Comment aider bébé à trouver un sommeil paisible ?

Avant de penser à la nuit, le Docteur Aussert recommande en premier lieu de faire en sorte que la journée de bébé soit bien structurée : "Il est important de renforcer ce qu'on appelle les donneurs de temps, qui vont aider le rythme veille/sommeil de bébé à se mettre en place". Il faut donc accentuer le contraste jour/nuit mais aussi alterner clairement les phases d'activité et de repos. Dès 3 ou 4 mois, les horaires de repas, de levers, de couchers et de siestes doivent être réguliers. Autre élément primordial : bébé doit pouvoir jouir de l'affection de ses parents pendant la journée, au moins un peu le matin et un peu en fin de journée. Autrement, il risque de vouloir rattraper le temps perdu pendant la nuit : "Un enfant qui n'a pas pu profiter de ses parents en journée sera très tenté de le faire tard le soir ou en milieu de nuit quand il ouvre un œil entre deux cycles de sommeil", précise la spécialiste. Par ailleurs, plus un enfant saura gérer les séparations et les moments loin de ses parents en journée, plus il sera armé pour gérer la séparation la nuit, rappelle-t-elle.

Le soir venu, les parents peuvent mettre en place des routines : "Il faut que, petit à petit, les activités soient de moins en moins éveillantes et stimulantes. Au moment du rituel du coucher,"il est important que le biberon ou la tétée du soir soient dissociés de ce rituel qui va servir à préparer la séparation. Il s'agit d'un moment d'intimité entre l'enfant et son parent. Chaque famille va avoir son propre rituel : une histoire, un câlin, un bisou au grand-frère. Le plus important est que ce rituel soit toujours le même, afin que l'enfant comprenne qu'il est l'heure d'aller au lit et qu'il soit limité dans le temps (une dizaine de minutes environ)". Enfin, si l'enfant peine à s'endormir, le parent peut rester à côté de lui, mais sans le prendre dans ses bras, ou par exemple derrière la porte.

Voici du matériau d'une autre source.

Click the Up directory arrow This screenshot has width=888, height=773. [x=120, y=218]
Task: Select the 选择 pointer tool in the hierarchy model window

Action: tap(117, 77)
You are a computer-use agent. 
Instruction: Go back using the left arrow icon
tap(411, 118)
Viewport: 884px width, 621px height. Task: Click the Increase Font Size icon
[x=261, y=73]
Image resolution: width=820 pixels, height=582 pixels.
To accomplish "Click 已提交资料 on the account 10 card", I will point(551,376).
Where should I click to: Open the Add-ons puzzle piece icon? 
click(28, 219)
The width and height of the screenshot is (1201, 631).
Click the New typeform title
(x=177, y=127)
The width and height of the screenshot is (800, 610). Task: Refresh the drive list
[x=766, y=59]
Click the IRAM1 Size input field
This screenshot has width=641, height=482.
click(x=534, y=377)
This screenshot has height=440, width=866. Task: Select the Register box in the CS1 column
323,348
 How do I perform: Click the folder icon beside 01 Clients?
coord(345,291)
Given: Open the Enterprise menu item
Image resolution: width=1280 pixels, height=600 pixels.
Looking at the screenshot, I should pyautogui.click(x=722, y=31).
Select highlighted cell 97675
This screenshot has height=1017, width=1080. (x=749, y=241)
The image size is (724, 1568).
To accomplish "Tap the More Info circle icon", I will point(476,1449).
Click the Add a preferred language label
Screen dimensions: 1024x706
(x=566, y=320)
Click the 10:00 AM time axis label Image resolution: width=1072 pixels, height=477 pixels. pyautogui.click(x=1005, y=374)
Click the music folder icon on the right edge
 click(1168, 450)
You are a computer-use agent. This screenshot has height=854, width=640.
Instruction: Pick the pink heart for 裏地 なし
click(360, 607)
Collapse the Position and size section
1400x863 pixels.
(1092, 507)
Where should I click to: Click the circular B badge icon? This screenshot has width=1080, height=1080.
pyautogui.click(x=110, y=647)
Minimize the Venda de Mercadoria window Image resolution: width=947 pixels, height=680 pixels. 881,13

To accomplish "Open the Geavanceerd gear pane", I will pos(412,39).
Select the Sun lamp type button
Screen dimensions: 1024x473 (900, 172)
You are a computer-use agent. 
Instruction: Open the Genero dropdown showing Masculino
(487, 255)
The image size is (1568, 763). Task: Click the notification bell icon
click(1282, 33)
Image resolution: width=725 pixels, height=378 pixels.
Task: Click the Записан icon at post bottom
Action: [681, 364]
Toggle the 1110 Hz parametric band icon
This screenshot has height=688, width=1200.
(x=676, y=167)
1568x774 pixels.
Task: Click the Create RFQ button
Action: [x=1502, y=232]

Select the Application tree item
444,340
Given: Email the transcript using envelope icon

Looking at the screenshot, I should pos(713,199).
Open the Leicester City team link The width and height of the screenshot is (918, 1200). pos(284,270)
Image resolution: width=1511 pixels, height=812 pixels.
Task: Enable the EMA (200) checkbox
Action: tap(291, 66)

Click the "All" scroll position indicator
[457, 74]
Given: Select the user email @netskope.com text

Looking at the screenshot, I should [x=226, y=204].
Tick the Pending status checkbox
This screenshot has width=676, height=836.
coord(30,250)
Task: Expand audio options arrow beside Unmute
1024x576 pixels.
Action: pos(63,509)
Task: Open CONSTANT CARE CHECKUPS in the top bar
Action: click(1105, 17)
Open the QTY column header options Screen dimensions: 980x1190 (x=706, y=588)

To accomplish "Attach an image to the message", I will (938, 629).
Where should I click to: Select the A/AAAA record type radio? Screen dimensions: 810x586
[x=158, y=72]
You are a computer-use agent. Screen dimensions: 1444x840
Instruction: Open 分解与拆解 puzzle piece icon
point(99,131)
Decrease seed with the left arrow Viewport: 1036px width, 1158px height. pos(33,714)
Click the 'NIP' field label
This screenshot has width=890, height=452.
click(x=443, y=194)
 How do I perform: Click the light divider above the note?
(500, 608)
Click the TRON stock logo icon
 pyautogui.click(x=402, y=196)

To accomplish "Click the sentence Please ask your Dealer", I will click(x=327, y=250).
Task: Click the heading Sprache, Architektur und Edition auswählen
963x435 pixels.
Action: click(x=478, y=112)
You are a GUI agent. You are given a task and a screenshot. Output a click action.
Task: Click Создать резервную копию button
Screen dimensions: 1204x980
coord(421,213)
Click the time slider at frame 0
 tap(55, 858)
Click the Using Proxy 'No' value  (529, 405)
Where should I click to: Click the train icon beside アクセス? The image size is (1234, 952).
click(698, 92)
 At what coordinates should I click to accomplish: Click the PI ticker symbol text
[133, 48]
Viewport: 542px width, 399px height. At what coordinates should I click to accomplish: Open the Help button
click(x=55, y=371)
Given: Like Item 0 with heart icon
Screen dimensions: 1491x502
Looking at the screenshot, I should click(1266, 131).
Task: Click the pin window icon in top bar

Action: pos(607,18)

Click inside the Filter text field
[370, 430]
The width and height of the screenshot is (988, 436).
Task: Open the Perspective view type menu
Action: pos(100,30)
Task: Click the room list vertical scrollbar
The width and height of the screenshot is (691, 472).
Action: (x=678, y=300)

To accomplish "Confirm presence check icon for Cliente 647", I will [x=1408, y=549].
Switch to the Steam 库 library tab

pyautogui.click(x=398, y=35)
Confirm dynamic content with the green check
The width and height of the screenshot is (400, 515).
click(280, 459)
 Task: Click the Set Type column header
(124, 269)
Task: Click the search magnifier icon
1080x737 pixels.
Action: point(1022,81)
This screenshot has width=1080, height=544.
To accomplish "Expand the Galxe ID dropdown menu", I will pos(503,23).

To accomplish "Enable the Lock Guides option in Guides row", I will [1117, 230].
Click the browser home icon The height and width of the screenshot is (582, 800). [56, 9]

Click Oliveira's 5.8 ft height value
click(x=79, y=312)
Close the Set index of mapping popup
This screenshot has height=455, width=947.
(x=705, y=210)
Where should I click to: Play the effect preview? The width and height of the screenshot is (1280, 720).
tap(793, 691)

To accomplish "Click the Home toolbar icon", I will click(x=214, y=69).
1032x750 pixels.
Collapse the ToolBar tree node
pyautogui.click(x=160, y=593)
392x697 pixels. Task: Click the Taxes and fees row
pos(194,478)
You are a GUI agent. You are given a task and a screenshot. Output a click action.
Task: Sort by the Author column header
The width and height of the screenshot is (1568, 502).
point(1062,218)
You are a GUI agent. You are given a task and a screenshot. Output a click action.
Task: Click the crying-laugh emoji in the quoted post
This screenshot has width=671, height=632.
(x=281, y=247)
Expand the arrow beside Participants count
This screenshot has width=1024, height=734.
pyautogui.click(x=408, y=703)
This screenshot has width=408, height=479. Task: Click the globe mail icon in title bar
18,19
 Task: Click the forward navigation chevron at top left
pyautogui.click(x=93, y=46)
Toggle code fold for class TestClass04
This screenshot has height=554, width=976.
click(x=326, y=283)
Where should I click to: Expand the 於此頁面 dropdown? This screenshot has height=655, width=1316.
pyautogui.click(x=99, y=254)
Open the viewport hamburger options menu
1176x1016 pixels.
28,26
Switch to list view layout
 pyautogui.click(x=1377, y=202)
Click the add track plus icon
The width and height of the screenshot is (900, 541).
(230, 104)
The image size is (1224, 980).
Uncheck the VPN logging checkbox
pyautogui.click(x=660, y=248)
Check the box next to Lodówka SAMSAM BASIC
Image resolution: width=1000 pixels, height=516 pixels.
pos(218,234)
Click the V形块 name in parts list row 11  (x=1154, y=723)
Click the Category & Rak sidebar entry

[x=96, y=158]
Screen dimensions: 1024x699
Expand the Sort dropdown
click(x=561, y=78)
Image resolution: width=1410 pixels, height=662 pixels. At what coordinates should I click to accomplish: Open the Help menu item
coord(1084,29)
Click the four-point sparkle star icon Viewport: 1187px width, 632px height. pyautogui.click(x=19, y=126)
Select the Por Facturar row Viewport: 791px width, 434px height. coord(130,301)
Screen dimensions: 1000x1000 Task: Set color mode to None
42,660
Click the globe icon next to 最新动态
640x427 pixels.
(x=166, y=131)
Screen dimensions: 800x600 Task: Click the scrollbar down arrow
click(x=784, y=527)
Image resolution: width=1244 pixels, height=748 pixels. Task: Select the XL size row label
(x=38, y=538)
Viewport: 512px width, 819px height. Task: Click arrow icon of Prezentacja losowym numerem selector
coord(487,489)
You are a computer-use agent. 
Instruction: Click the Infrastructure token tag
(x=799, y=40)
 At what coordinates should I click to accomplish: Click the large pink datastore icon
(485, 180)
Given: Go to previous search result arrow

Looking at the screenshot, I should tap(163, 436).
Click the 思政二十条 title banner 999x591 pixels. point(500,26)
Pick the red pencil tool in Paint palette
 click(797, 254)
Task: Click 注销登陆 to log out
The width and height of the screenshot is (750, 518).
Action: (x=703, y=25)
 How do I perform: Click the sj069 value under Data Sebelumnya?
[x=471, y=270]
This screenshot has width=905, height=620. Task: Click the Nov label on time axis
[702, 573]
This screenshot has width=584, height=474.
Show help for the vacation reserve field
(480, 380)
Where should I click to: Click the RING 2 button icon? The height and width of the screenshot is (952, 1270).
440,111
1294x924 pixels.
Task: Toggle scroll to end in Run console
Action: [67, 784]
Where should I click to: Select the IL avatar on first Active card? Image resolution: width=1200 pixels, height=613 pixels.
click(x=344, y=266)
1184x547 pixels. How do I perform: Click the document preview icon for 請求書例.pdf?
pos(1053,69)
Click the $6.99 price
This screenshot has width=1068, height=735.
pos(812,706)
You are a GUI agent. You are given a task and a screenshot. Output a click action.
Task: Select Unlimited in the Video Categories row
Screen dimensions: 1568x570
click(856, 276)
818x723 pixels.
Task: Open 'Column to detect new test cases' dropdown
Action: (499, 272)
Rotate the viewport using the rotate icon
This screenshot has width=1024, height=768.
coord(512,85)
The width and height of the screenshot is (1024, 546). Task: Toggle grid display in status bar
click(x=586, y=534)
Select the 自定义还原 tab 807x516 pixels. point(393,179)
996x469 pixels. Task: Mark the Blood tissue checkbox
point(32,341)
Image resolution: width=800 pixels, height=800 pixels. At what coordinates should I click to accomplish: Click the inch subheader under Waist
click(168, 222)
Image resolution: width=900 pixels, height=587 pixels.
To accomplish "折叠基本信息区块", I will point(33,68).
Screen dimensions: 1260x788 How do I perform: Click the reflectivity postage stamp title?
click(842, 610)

Le Docteur Aussert ne recommande pas d'attendre aussi longtemps que le préconise la méthode 5-10-15. En revanche, elle conseille de donner quelques minutes à l'enfant pour qu'il apprenne progressivement à se sécuriser seul. Le parent peut alors rentrer dans la chambre, rassurer l'enfant en posant par exemple une main sur son torse et en lui expliquant calmement que le lit est le bon endroit pour lui, que tout va bien. Il s'agit donc d'induire un changement de comportement tout en apportant une réponse aux besoins de l'enfant. La spécialiste conclut : "il faut donner un cadre sécurisant à son enfant, en lui montrant que son lit est bien l'endroit où il peut se sentir en sécurité pour la nuit. Accepter qu'il puisse pleurer quelques minutes  c'est aussi lui offrir l'opportunité de développer d'autres options pour se sécuriser que la présence des parents, tout en restant à son écoute ".